Copy the data that follows, exactly and completely.

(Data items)
'''

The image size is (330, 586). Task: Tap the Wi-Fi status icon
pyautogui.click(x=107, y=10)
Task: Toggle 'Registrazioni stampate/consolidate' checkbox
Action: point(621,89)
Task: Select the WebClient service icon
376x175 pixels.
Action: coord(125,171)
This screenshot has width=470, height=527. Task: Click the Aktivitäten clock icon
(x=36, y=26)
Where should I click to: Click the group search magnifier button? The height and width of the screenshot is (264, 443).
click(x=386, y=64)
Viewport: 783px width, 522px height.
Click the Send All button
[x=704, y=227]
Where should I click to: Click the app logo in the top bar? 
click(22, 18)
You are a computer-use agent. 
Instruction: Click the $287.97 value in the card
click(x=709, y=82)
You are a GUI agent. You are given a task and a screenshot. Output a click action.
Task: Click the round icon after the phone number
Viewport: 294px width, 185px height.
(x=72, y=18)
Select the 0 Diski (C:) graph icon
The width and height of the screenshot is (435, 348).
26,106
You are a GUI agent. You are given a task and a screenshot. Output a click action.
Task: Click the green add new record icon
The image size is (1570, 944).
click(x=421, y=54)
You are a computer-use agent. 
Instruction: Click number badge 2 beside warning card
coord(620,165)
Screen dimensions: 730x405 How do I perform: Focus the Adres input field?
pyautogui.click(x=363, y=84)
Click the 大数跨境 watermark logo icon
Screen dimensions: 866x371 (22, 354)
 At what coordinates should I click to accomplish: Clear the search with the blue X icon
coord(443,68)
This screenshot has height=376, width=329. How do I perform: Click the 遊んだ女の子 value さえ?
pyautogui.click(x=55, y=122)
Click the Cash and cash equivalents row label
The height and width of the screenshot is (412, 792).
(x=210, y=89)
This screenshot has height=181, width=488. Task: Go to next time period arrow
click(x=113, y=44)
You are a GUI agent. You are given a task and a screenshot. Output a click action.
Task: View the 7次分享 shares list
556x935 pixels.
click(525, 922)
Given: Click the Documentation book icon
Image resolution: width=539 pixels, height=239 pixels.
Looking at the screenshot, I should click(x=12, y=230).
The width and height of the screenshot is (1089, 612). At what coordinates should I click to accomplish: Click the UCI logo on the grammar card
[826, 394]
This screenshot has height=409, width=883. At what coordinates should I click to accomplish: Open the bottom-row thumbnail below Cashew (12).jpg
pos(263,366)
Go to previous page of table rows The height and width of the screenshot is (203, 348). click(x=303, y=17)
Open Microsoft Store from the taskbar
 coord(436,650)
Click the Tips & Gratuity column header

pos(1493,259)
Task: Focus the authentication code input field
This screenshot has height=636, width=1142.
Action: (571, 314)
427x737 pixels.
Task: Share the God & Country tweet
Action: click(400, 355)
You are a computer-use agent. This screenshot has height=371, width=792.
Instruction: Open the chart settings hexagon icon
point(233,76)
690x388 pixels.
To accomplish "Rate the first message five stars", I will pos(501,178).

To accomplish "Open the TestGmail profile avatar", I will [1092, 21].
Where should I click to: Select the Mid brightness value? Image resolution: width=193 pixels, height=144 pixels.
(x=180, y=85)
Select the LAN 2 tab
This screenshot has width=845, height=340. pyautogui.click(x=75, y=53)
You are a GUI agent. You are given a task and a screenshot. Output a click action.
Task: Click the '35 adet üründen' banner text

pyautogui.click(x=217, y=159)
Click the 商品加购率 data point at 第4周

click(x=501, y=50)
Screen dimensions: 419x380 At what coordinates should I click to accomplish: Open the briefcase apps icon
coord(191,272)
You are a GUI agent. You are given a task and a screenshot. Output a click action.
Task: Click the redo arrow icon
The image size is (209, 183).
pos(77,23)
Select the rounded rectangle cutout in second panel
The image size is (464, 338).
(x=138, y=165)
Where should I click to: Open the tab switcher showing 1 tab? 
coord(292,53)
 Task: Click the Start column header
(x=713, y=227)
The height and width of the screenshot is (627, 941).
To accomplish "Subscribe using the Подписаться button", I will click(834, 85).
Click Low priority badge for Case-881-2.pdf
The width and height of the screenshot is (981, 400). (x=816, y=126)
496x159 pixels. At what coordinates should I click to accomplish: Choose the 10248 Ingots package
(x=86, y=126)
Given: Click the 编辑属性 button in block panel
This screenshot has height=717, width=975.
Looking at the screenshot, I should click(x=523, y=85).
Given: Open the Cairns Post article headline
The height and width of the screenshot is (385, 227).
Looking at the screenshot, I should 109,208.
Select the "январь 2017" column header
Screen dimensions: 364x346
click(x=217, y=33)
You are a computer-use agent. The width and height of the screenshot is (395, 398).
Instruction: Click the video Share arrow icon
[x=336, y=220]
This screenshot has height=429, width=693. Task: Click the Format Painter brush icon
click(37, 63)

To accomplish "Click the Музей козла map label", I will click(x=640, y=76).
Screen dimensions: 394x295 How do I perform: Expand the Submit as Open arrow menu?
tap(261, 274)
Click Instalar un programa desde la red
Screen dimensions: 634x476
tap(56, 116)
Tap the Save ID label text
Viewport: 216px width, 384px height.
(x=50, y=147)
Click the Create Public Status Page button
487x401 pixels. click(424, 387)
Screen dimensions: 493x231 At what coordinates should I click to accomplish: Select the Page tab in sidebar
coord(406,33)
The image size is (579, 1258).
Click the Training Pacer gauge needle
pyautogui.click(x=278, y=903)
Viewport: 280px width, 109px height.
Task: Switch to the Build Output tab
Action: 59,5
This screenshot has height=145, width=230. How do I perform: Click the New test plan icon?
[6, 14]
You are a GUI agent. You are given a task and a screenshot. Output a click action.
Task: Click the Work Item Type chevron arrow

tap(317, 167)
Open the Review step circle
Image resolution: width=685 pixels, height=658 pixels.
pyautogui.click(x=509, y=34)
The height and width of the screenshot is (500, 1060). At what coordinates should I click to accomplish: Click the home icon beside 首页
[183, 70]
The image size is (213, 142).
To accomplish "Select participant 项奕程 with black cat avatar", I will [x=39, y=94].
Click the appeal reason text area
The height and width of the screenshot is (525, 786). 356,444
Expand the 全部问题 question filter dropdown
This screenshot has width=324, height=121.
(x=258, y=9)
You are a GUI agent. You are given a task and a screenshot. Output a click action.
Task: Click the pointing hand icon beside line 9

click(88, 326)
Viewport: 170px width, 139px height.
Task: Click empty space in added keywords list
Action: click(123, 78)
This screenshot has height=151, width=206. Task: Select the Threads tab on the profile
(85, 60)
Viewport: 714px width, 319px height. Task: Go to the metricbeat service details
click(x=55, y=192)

'''

**Answer to this exercise:**
The image size is (330, 586). Task: Tap the Wi-Fi status icon
pyautogui.click(x=107, y=10)
Task: Toggle 'Registrazioni stampate/consolidate' checkbox
Action: point(621,89)
Task: Select the WebClient service icon
376x175 pixels.
Action: coord(125,171)
This screenshot has width=470, height=527. Task: Click the Aktivitäten clock icon
(x=36, y=26)
Where should I click to: Click the group search magnifier button? The height and width of the screenshot is (264, 443).
click(x=386, y=64)
Viewport: 783px width, 522px height.
Click the Send All button
[x=704, y=227]
Where should I click to: Click the app logo in the top bar? 
click(22, 18)
You are a computer-use agent. 
Instruction: Click the $287.97 value in the card
click(x=709, y=82)
You are a GUI agent. You are given a task and a screenshot. Output a click action.
Task: Click the round icon after the phone number
Viewport: 294px width, 185px height.
(x=72, y=18)
Select the 0 Diski (C:) graph icon
The width and height of the screenshot is (435, 348).
26,106
You are a GUI agent. You are given a task and a screenshot. Output a click action.
Task: Click the green add new record icon
The image size is (1570, 944).
click(x=421, y=54)
You are a computer-use agent. 
Instruction: Click number badge 2 beside warning card
coord(620,165)
Screen dimensions: 730x405 How do I perform: Focus the Adres input field?
pyautogui.click(x=363, y=84)
Click the 大数跨境 watermark logo icon
Screen dimensions: 866x371 (22, 354)
 At what coordinates should I click to accomplish: Clear the search with the blue X icon
coord(443,68)
This screenshot has height=376, width=329. How do I perform: Click the 遊んだ女の子 value さえ?
pyautogui.click(x=55, y=122)
Click the Cash and cash equivalents row label
The height and width of the screenshot is (412, 792).
(x=210, y=89)
This screenshot has height=181, width=488. Task: Go to next time period arrow
click(x=113, y=44)
You are a GUI agent. You are given a task and a screenshot. Output a click action.
Task: View the 7次分享 shares list
556x935 pixels.
click(525, 922)
Given: Click the Documentation book icon
Image resolution: width=539 pixels, height=239 pixels.
Looking at the screenshot, I should click(x=12, y=230).
The width and height of the screenshot is (1089, 612). At what coordinates should I click to accomplish: Click the UCI logo on the grammar card
[826, 394]
This screenshot has height=409, width=883. At what coordinates should I click to accomplish: Open the bottom-row thumbnail below Cashew (12).jpg
pos(263,366)
Go to previous page of table rows The height and width of the screenshot is (203, 348). click(x=303, y=17)
Open Microsoft Store from the taskbar
 coord(436,650)
Click the Tips & Gratuity column header

pos(1493,259)
Task: Focus the authentication code input field
This screenshot has height=636, width=1142.
Action: (571, 314)
427x737 pixels.
Task: Share the God & Country tweet
Action: click(400, 355)
You are a computer-use agent. This screenshot has height=371, width=792.
Instruction: Open the chart settings hexagon icon
point(233,76)
690x388 pixels.
To accomplish "Rate the first message five stars", I will pos(501,178).

To accomplish "Open the TestGmail profile avatar", I will [1092, 21].
Where should I click to: Select the Mid brightness value? Image resolution: width=193 pixels, height=144 pixels.
(x=180, y=85)
Select the LAN 2 tab
This screenshot has width=845, height=340. pyautogui.click(x=75, y=53)
You are a GUI agent. You are given a task and a screenshot. Output a click action.
Task: Click the '35 adet üründen' banner text

pyautogui.click(x=217, y=159)
Click the 商品加购率 data point at 第4周

click(x=501, y=50)
Screen dimensions: 419x380 At what coordinates should I click to accomplish: Open the briefcase apps icon
coord(191,272)
You are a GUI agent. You are given a task and a screenshot. Output a click action.
Task: Click the redo arrow icon
The image size is (209, 183).
pos(77,23)
Select the rounded rectangle cutout in second panel
The image size is (464, 338).
(x=138, y=165)
Where should I click to: Open the tab switcher showing 1 tab? 
coord(292,53)
 Task: Click the Start column header
(x=713, y=227)
The height and width of the screenshot is (627, 941).
To accomplish "Subscribe using the Подписаться button", I will click(834, 85).
Click Low priority badge for Case-881-2.pdf
The width and height of the screenshot is (981, 400). (x=816, y=126)
496x159 pixels. At what coordinates should I click to accomplish: Choose the 10248 Ingots package
(x=86, y=126)
Given: Click the 编辑属性 button in block panel
This screenshot has height=717, width=975.
Looking at the screenshot, I should click(x=523, y=85).
Given: Open the Cairns Post article headline
The height and width of the screenshot is (385, 227).
Looking at the screenshot, I should 109,208.
Select the "январь 2017" column header
Screen dimensions: 364x346
click(x=217, y=33)
You are a computer-use agent. The width and height of the screenshot is (395, 398).
Instruction: Click the video Share arrow icon
[x=336, y=220]
This screenshot has height=429, width=693. Task: Click the Format Painter brush icon
click(37, 63)

To accomplish "Click the Музей козла map label", I will click(x=640, y=76).
Screen dimensions: 394x295 How do I perform: Expand the Submit as Open arrow menu?
tap(261, 274)
Click Instalar un programa desde la red
Screen dimensions: 634x476
tap(56, 116)
Tap the Save ID label text
Viewport: 216px width, 384px height.
(x=50, y=147)
Click the Create Public Status Page button
487x401 pixels. click(424, 387)
Screen dimensions: 493x231 At what coordinates should I click to accomplish: Select the Page tab in sidebar
coord(406,33)
The image size is (579, 1258).
Click the Training Pacer gauge needle
pyautogui.click(x=278, y=903)
Viewport: 280px width, 109px height.
Task: Switch to the Build Output tab
Action: 59,5
This screenshot has height=145, width=230. How do I perform: Click the New test plan icon?
[6, 14]
You are a GUI agent. You are given a task and a screenshot. Output a click action.
Task: Click the Work Item Type chevron arrow

tap(317, 167)
Open the Review step circle
Image resolution: width=685 pixels, height=658 pixels.
pyautogui.click(x=509, y=34)
The height and width of the screenshot is (500, 1060). At what coordinates should I click to accomplish: Click the home icon beside 首页
[183, 70]
The image size is (213, 142).
To accomplish "Select participant 项奕程 with black cat avatar", I will [x=39, y=94].
Click the appeal reason text area
The height and width of the screenshot is (525, 786). 356,444
Expand the 全部问题 question filter dropdown
This screenshot has width=324, height=121.
(x=258, y=9)
You are a GUI agent. You are given a task and a screenshot. Output a click action.
Task: Click the pointing hand icon beside line 9

click(88, 326)
Viewport: 170px width, 139px height.
Task: Click empty space in added keywords list
Action: click(123, 78)
This screenshot has height=151, width=206. Task: Select the Threads tab on the profile
(85, 60)
Viewport: 714px width, 319px height. Task: Go to the metricbeat service details
click(x=55, y=192)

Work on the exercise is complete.